6. Many fluxfilms were comedies and they share with their more mainstream predecessors both an outward parodic focus and an inward reflexive gaze. The target of this humor was directed less medium in general or the social order to the contemporary art world, especially the deadly film culture represented by the leading avant filmmaking of the day, the personal and poetic cinemas of artists such as Kenneth Anger, and Stan Brakhage.
7. Jenkins means by the democratization of production in the Fluxfilms, the representation of a transgression of the highly individualistic, personal, and handcrafted “style” of then-current avant-garde practice.

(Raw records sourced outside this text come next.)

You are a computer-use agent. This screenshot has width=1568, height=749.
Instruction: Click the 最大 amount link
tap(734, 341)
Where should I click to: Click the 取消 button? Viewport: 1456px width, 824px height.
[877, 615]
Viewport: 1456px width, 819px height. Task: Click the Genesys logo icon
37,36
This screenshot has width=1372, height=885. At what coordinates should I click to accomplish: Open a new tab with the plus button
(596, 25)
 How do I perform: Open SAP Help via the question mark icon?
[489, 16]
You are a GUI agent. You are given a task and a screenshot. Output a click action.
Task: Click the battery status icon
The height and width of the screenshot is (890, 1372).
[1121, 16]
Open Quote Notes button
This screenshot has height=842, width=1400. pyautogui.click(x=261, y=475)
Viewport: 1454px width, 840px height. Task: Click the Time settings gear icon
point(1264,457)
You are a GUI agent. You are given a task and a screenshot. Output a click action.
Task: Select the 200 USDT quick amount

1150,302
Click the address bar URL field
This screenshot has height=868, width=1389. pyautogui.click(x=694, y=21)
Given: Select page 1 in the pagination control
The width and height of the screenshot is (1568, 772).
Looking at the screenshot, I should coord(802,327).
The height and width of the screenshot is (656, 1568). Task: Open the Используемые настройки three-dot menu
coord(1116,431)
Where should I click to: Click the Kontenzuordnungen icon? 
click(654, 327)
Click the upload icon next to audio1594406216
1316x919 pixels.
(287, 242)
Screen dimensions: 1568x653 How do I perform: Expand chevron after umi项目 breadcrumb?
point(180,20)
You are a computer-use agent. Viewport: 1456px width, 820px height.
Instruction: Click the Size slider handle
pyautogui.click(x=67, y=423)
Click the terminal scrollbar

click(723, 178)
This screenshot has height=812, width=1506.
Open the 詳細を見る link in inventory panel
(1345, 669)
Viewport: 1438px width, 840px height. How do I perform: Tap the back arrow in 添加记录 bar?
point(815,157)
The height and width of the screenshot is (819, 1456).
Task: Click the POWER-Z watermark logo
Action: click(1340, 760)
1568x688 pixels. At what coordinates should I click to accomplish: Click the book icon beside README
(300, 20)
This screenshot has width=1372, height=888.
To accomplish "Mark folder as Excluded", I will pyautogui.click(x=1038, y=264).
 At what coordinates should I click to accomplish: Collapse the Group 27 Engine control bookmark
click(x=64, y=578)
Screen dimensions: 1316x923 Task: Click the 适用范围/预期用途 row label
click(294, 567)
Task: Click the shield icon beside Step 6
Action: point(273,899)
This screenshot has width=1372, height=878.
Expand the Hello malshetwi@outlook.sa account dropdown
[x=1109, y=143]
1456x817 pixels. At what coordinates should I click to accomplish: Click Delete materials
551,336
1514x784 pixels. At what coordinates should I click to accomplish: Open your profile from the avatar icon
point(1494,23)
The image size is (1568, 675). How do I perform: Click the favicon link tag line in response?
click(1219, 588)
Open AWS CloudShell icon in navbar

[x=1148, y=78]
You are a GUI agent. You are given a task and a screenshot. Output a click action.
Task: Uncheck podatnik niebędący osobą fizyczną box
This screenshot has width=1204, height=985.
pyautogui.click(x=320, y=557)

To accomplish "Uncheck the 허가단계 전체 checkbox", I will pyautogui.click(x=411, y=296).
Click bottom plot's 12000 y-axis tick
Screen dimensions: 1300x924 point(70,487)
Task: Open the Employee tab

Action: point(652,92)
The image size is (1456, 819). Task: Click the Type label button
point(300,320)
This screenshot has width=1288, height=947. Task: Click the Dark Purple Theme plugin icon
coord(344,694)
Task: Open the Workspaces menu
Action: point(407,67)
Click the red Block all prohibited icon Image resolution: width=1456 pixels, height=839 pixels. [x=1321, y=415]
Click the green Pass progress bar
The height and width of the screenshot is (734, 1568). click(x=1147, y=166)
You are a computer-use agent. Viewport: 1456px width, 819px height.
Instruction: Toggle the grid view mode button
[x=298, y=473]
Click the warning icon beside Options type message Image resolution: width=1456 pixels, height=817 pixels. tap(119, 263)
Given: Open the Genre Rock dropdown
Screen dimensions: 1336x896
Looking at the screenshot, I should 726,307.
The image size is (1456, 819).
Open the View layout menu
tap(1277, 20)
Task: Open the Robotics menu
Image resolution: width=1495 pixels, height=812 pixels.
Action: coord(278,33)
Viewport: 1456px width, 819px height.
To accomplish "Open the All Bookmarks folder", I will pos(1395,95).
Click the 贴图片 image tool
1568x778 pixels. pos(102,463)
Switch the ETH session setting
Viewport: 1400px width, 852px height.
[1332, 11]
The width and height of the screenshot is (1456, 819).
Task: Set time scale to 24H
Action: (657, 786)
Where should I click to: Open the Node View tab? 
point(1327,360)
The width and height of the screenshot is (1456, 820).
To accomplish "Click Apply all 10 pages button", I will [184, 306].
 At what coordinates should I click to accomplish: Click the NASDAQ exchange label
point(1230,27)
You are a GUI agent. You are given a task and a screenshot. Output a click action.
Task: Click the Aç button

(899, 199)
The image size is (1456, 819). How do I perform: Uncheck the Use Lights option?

8. Jenkin’s argues that Nam June fixed the material and aesthetic terms for the production of subsequent Fluxfilms because it focused on the presentations of basic film materials clear leader, black leader, sound, and silence. Fluxfilms maintained an immaculate conception of the cinema that was at once childlike and cunning.

Reading Response 3

Compare and Contrast
I choose to contrast Entr’ace and Life and Death of 9413 A Hollywood Extra. A similarity both film have is a woman that is reoccurring in each film. In Entr’ace the woman is a dancer, which the camera angle is at first underneath of her showing her feet to her tutu. Then the camera angle moves to a more traditional one showing her whole figure. The woman in Life and Death of 9413 stands up and sits down repetitively. Both films have the woman in each film as repetitive images. Both films have coffins in them, but in Entr’ace the coffin opens up and someone gets out of it in a grass field, where as in Life and Death of 9413 in the coffin is the man who is current through out the film. Cities were used in both films, however in Entr’ace the city is filmed at all different angles, most untraditional angles, in Life and Death the city that is shown is a more traditional angle, but the city itself looks unrealistic. In Life and Death of 9413 A Hollywood Extra, there are intertitle cards whereas Entr’ace does not have intertitle cards. Close ups were used in both films, in Entr’ace there was close ups of the canon, and in Life and Death, there were close ups of the man’s hand. Lastly both films used an overlapping technique of two different images.